When you harbor emotional attachments you only increase the
likelihood that when another fragment triggers your fear, the vicious
circle will continue. We suggest that you identify your triggers,
shine the light of truth upon them, and ban them from your
domain. There are many healing modalities available to assist you
with this task, but identifying your triggers is the important first
step.

2) Create a Neutral Space

Similar to the way the Earth's atmosphere protects all life on your
planet from harmful radiation, when you create a neutral space, you
are protecting yourself from the toxic energy of others. The idea is
to develop the confidence that toxic energy directed your way will
harmlessly bounce off your protective shield. This is not so much a
force field that you are erecting, but a state of mind. It's a way to
subvert the negative offerings of challenging personalities, and
learn that, with the exception of karma, if you allow any individual
to disempower the vitality of your spirit, it is a choice.

There is great power in learning how to control your reactions in
negative situations. To create a neutral space, all that is required
then, is a willingness to trust that you have the inner strength to
do so. Although your centering can certainly add its own set of
challenges to this objective, choosing to react to antagonism in a
negative manner is still a choice.

Being in a neutral space is not dissimilar to sitting in a seat at a
theater. On the stage there may be a cast of characters all vying for
your attention, hoping to lure you into the dramatic arc of their
story, and indeed, you may choose to become emotionally invested in
the tenor of each scene. But you are also able to detach from the
events on the stage at any time. Why? Because the events happening on
the stage are an illusion; they are not real.

Your life, of course, is not make believe, but if you teach yourself
to observe that the people around you are just actors on stage trying
to play the roles they have been assigned in their script, it will
become easier for you to detach from the inappropriate behavior of
others, and possibly see your world from a perspective that's less
annoyed by the melodrama in life.

We are not implying that you should go through life utterly devoid of
feeling, but once again, like the choice you have to get involved in
the drama of a theatrical performance, you can also choose the level
of involvement you wish to give to the behavior of a challenging
personality. Remember that these fragments are reading from a
different script than your own.
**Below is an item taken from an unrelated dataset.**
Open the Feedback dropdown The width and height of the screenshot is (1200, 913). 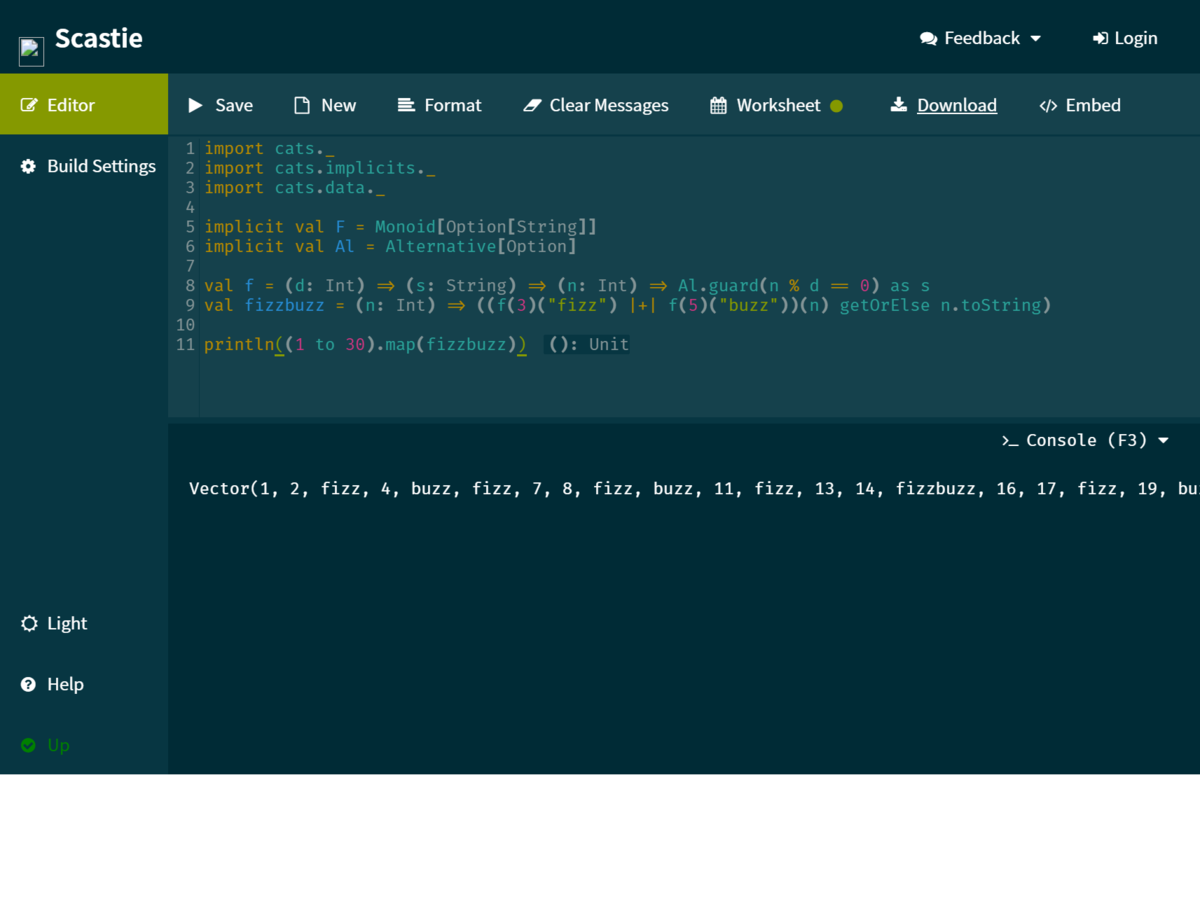coord(980,37)
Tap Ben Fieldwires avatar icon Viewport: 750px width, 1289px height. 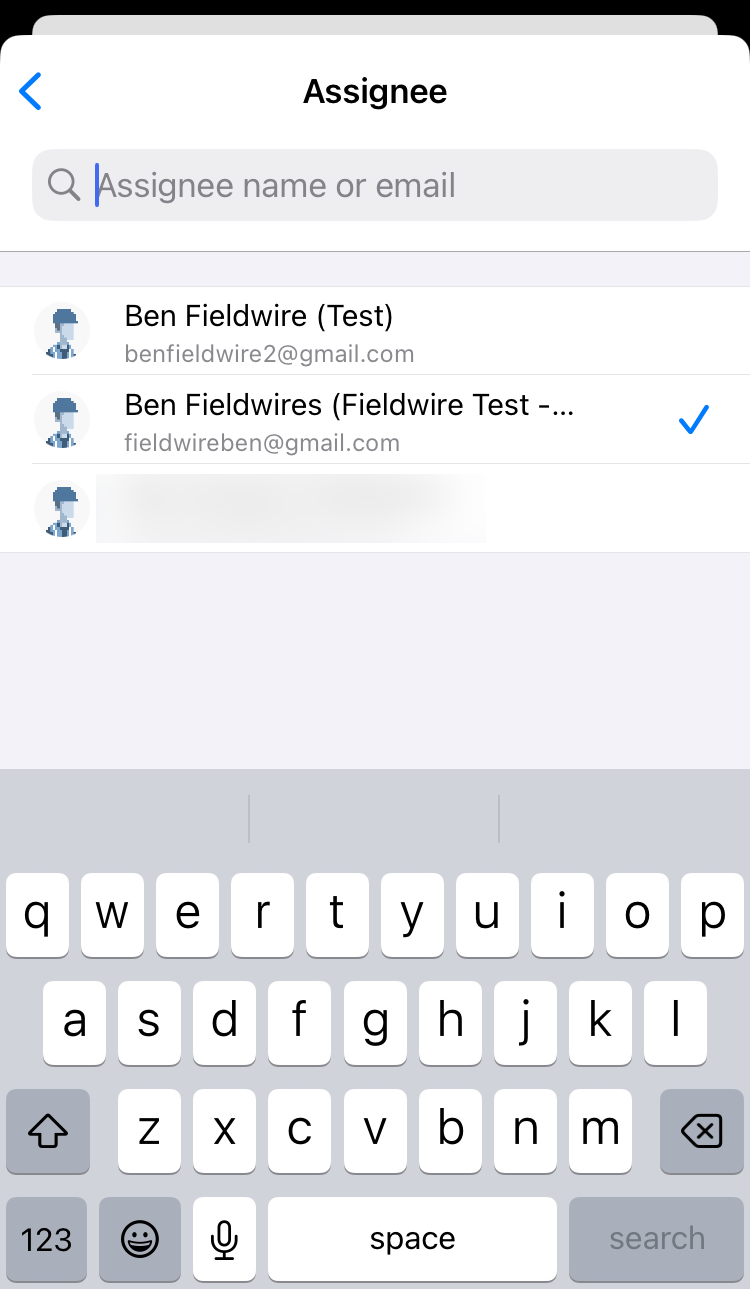click(62, 419)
And since you are the director of
your own life, you have the final say if you want to act in their
play or choose to audition for another.

3) Use the Technique of Mirroring

Another tool that can be used when dealing with a challenging
personality is a technique we call "mirroring." This technique can be
used to deal with the negative pole of any overleaf, but since the
attitude is often the first thing you see in a person, we will use
that as an example.

If you can identify the negative pole of the attitude projected by a
fragment, an effective response is to mirror a reflection of the
positive pole from their complementary attitude. For example, if the
fragment is in the negative pole of skeptic, try to reflect the
positive pole of idealism. The intention is to become a mirror of the
most appropriate behavior. This, of course, is a variant on the hands-
across technique, but in this case, you are doing the work for the
other person. By practicing this, you are employing a fundamental law
of social conditioning, where the most consistent pattern of behavior
is eventually adopted. If the individual is not completely shut down,
this technique can be surprisingly effective.

Questions may arise concerning the manipulative nature of this
technique, but we see the technique as a means to help move the
energy of another fragment in a positive way. It is, after all, a
choice, if someone chooses to adopt the patterns you are modeling.
On the other hand, mirroring is most effective when it is given with
a sincere interest in assisting another soul on their journey. Using
the technique to simply "get something" from another person, is not
good work, and not the purpose we envision when using this tool.